Avanish: Kevin, is, as the journey has continued, are there things that you would go back and do differently? You described some of the things about timing and phasing things. Is there anything else that you would have done differently, going back five or six years?
Kevin: You know, Avanish, I usually answer that question two ways. One way, I say I wouldn’t do a thing different, because look at the results, right?
Kevin: On the other hand, my current CEO, Bill McDermott, is the “dream big” guy. He always encourages everybody to dream big, and in hindsight, when I thought I was dreaming big, I really wasn’t dreaming as big as I thought. Maybe if I would go back, I would say think bigger, and have confidence that this can happen. You know, all you really need to do is look at the biggest and most successful companies. Whatever they’re doing, you can do that and more because you have the benefit of their learnings. We can all limit ourselves by saying “It’s only us.” No. You should think, “Why not us?” We can do anything and everything any other successful company has done and then some. That’s the thing I would try to do—dream bigger and have more confidence in what’s achievable. It’s wide open on what is. That doesn’t mean it’s easy, but it’s possible.
Avanish: I love that.
Dave: That’s as good a piece of advice to end on as anything. Man, what you just described… Dream bigger. That is a great place to end. This was awesome, Kevin.
Kevin: David, let me throw one thing out there. I get the benefit of telling these stories, but as Avanish knows, it was a team effort, and it was a really good team. I had my place on the team, but this isn’t the Kevin Haverty story. This is the ServiceNow story. I was one player on a really good team over the years. The talent that ServiceNow was attracting as we started getting traction and success was incredible. Every time somebody comes in, you’re just like, wow, look at this! It was a great run. It continues to be a great run, and it’s a privilege for me to play my role in it.

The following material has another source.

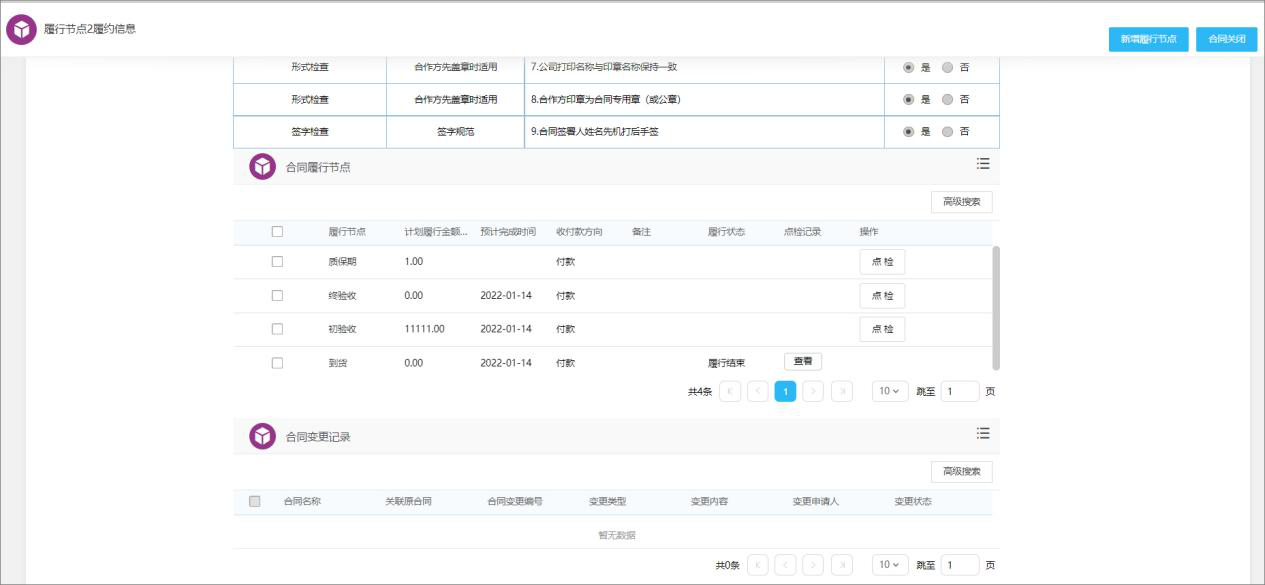Viewport: 1265px width, 585px height.
Task: Click the 新增履行节点 button
Action: pyautogui.click(x=1148, y=39)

Dave: Avanish warned me that you’d understate your role, so I know you are. [Laughter] I really appreciate you sharing these reflections. There are all these fancy frameworks that you can throw out, but ultimately what you’re describing is something that’s a lot more actionable: asking, “Can we sell this? Can we sell a second product? How much additional resource do we need? Let’s just go do it.” I’m sure there’s a lot of hard work behind that, but in some ways that is very clarifying.
Avanish: Absolutely. Thank you, Kevin. I always learn new stuff.
Kevin: All right, you’ve got it. Good talking to you guys.